As classes perigosas
José Paulo Netto
A republicação de As classes perigosas: banditismo urbano e rural, de Alberto Passos Guimarães, atende a uma dupla demanda da inteligência crítica brasileira. A primeira, mais ou menos óbvia, é repor em circulação um livro há muito esgotado, só encontrável em bibliotecas ou alfarrabistas – e, qualifique-se, um livro da máxima relevância; a segunda é relembrar a importância contemporânea da obra de Alberto Passos Guimarães, nascido nas Alagoas, mais precisamente em Maceió, em 16 de abril de 1908, e falecido no Rio de Janeiro, cidade em que viveu por quase meio século, em 24 de dezembro de 1993 (…)

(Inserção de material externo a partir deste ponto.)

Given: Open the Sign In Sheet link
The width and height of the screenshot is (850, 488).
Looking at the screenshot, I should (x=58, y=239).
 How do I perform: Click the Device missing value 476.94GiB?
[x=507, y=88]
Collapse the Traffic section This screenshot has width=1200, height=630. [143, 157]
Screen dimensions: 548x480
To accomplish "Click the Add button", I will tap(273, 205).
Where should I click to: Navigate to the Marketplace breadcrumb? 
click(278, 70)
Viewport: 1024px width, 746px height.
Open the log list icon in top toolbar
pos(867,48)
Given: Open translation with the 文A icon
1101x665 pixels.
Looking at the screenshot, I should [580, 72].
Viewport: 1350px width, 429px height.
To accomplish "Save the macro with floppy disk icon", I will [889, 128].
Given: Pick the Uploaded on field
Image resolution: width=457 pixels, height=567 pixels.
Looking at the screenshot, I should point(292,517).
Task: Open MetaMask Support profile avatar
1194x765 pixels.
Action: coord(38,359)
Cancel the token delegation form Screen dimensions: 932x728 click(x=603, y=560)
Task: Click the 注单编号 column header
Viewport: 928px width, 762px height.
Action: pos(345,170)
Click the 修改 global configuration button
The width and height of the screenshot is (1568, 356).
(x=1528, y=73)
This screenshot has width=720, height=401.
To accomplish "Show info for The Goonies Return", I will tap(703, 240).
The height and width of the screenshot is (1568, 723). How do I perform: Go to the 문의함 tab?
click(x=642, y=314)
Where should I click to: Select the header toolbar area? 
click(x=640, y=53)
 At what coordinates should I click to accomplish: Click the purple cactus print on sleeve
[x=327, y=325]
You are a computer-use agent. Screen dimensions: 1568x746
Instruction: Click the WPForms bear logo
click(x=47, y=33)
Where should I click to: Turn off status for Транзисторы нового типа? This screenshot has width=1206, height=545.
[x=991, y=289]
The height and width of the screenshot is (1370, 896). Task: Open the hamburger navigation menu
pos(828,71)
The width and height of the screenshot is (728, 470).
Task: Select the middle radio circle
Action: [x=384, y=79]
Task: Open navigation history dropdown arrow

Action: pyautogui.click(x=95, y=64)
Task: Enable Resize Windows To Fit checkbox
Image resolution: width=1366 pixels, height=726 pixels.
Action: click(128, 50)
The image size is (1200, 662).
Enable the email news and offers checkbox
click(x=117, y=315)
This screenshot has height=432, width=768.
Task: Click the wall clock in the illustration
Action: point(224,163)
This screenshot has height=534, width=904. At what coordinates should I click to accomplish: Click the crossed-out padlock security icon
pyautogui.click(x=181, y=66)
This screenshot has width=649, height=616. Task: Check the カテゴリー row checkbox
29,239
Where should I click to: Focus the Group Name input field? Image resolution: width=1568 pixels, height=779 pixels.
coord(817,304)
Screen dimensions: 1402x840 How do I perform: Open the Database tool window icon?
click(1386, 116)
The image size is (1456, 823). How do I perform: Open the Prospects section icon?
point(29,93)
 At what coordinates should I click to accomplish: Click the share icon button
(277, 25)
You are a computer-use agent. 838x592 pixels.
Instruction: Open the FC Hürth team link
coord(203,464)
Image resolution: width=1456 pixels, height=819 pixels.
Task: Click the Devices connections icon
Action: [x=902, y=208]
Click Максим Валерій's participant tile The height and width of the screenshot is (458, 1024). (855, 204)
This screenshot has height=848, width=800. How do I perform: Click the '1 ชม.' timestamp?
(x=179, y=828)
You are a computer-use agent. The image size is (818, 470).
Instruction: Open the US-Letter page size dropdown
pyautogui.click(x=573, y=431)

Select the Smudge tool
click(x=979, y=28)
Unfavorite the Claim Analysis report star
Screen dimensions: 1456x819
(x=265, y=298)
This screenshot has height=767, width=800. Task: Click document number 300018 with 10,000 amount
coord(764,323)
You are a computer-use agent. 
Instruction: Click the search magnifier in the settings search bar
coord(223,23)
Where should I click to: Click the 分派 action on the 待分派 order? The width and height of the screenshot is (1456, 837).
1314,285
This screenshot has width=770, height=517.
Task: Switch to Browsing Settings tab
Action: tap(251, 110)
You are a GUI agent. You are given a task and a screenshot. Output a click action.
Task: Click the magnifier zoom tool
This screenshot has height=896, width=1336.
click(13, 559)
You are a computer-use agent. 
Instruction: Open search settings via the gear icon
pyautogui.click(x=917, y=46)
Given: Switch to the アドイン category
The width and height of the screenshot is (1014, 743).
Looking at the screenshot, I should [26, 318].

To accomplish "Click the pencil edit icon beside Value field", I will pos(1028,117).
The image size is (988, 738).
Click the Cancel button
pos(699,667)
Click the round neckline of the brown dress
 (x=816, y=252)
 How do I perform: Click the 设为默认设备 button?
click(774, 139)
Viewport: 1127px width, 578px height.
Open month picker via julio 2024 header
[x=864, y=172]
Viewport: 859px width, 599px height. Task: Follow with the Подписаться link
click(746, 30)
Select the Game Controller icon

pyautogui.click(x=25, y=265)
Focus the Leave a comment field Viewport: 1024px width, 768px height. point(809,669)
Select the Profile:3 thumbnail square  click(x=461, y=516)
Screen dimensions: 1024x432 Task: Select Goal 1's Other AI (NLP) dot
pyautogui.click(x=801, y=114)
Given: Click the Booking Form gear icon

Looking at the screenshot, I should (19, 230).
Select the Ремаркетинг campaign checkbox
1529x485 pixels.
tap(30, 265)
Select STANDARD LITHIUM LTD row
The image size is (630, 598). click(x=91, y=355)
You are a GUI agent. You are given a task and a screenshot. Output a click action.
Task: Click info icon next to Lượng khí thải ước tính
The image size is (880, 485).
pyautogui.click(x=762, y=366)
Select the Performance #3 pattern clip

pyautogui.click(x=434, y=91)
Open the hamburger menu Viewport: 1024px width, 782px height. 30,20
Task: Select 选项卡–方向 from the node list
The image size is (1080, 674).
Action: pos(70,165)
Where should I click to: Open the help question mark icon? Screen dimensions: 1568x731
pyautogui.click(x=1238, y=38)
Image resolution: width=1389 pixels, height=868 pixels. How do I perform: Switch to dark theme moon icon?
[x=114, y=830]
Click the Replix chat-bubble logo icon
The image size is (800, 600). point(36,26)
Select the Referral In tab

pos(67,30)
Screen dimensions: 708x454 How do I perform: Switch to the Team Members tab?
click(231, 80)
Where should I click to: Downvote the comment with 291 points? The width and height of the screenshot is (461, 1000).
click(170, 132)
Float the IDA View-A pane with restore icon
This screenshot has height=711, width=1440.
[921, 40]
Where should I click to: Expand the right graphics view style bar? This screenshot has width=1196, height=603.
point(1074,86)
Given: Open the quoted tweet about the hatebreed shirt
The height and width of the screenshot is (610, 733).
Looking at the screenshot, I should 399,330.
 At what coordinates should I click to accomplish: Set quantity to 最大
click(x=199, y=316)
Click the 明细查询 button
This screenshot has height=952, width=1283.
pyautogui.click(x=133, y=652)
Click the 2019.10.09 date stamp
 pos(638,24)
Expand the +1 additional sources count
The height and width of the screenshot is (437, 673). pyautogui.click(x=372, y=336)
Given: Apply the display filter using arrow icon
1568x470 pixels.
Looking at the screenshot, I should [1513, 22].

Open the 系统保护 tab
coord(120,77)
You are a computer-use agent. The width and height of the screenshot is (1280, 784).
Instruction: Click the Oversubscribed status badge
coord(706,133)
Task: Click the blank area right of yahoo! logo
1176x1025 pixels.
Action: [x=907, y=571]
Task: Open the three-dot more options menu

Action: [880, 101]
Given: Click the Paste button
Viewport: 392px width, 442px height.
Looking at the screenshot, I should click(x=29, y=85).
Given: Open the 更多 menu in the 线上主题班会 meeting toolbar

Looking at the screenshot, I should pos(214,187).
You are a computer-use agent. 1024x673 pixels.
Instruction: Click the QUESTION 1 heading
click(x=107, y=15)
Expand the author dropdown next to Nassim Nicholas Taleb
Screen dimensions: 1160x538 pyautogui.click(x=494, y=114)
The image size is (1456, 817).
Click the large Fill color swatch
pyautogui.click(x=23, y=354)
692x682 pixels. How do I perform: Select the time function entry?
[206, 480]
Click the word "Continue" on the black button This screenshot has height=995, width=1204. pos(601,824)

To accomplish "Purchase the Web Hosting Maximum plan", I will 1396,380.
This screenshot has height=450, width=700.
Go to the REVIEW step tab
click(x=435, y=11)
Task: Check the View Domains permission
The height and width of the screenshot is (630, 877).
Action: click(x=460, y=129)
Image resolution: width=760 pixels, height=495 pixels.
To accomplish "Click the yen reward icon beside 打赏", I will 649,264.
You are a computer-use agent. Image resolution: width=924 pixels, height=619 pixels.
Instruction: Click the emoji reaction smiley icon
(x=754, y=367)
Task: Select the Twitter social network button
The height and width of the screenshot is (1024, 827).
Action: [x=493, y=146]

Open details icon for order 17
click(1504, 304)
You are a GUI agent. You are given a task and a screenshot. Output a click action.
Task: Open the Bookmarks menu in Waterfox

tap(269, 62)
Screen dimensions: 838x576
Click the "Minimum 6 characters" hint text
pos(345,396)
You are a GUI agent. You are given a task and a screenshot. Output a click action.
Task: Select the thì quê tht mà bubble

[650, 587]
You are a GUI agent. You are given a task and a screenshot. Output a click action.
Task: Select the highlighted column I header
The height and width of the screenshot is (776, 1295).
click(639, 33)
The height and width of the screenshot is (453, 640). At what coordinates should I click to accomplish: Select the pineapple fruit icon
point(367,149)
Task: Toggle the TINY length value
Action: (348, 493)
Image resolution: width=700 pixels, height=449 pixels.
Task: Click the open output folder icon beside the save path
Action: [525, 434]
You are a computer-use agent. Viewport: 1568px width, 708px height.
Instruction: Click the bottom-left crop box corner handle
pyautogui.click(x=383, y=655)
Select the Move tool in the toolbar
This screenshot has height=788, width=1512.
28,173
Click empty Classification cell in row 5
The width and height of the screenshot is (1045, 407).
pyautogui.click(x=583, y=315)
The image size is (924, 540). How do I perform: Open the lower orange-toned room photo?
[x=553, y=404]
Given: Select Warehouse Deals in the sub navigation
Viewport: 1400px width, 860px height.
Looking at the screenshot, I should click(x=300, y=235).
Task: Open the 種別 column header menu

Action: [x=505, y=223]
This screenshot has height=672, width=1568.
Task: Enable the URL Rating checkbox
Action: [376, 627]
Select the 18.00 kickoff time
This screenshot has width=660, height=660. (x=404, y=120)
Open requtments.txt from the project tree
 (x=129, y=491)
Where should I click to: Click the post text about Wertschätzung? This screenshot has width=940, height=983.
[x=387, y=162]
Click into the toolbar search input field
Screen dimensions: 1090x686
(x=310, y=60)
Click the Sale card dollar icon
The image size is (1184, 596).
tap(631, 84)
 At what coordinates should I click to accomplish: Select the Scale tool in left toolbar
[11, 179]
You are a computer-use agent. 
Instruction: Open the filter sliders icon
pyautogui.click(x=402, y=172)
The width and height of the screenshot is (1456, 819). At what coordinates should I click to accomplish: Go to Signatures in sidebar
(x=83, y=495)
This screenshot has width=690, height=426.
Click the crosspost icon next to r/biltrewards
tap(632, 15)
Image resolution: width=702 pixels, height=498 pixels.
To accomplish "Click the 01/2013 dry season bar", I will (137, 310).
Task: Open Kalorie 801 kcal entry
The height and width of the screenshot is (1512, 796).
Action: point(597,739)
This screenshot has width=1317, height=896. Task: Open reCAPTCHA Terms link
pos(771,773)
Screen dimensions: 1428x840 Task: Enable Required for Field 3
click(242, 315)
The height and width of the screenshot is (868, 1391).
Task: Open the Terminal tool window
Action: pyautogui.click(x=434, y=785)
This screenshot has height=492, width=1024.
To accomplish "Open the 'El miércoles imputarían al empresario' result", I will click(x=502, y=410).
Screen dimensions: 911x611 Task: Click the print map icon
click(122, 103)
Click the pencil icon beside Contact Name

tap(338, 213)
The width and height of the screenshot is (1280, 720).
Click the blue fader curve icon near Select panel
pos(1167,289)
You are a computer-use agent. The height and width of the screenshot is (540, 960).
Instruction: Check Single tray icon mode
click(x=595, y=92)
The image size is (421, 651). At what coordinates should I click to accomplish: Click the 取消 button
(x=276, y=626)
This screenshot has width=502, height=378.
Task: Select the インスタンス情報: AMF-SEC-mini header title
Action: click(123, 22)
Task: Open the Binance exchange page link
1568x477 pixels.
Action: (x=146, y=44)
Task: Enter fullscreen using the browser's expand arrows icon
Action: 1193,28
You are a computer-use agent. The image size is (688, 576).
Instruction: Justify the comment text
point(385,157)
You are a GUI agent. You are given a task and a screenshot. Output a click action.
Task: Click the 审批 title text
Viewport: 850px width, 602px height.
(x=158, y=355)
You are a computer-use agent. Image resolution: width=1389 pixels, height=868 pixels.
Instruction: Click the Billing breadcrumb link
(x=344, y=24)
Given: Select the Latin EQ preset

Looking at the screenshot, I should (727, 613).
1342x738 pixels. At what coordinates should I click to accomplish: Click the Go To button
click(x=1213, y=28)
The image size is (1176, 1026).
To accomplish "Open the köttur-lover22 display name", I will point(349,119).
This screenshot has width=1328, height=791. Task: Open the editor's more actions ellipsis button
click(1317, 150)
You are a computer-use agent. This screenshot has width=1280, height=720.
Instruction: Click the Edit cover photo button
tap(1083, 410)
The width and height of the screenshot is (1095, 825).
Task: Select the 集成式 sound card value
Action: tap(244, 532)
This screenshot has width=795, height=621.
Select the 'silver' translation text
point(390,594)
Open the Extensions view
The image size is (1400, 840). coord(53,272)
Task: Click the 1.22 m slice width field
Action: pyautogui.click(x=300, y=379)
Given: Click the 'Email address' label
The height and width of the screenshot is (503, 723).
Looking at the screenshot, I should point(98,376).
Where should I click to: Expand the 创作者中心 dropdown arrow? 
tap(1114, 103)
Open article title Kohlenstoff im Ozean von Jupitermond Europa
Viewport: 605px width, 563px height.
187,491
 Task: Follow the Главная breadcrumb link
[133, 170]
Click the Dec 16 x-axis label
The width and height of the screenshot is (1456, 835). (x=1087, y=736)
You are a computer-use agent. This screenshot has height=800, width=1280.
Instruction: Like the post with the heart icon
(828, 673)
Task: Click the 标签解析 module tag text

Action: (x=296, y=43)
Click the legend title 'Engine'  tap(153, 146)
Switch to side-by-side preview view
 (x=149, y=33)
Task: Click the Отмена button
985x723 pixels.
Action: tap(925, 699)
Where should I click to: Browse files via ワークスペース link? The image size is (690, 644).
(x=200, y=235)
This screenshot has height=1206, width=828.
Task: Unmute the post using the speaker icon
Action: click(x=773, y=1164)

Pois bem: o livro que em boa hora a Editora UFRJ recoloca à mão do leitor exemplifica à perfeição a resistência (e, pois, a atualidade) do labor de Alberto Passos Guimarães. Escrito no ocaso da ditadura do grande capital instaurada em 1964 e publicado quando a intelectualidade acadêmica mal despertava para os fenômenos da violência urbana contemporânea, As classes perigosas permanece absolutamente relevante decorrido um quarto de século desde que viu a luz, ainda que os dados sobre os quais se apoia mostrem-se anacrônicos. A verificação elementar de Alberto Passos Guimarães continua irreprochável. Permito-me uma longa citação:
É óbvia […] a impossibilidade de eliminar-se a pobreza dentro das sociedades marcadas pelas fortes desigualdades, entre extremos de riqueza e extremos de pobreza; e, consequentemente, é de toda a evidência a impossibilidade de eliminar-se certo nível relativamente mais elevado de criminalidade dentro de tais sociedades. Mas a situação atual nas áreas metropolitanas – e já nas áreas urbanas menores – de nosso País está sendo estigmatizada por acontecimentos de tal frequência que excedem os limites comuns a todas as capitais dos países capitalistas, desenvolvidos ou não desenvolvidos, e cujo surpreendente e crescente grau de violência envolve uma cada vez mais numerosa parcela da população, vítima das mais diversas formas de atentados aos seus bens e à sua vida. Pouco a pouco, a violência das classes criminosas se estende ao conjunto da população; parte desta procura reagir, também por meio da violência, aos atentados de que é vítima, tentando fazer justiça, por suas próprias mãos, recorrendo a práticas igualmente condenáveis e igualmente criminosas, como a dos linchamentos. À violência dos criminosos se junta a violência das próprias vítimas e, a essas duas, uma terceira se vem juntar: a violência dos órgãos policiais, que pouco fazendo para prevenir o crime, querem compensar sua ineficácia tentando inútil e injustificadamente eliminar o crime aumentando o grau de ferocidade da repressão.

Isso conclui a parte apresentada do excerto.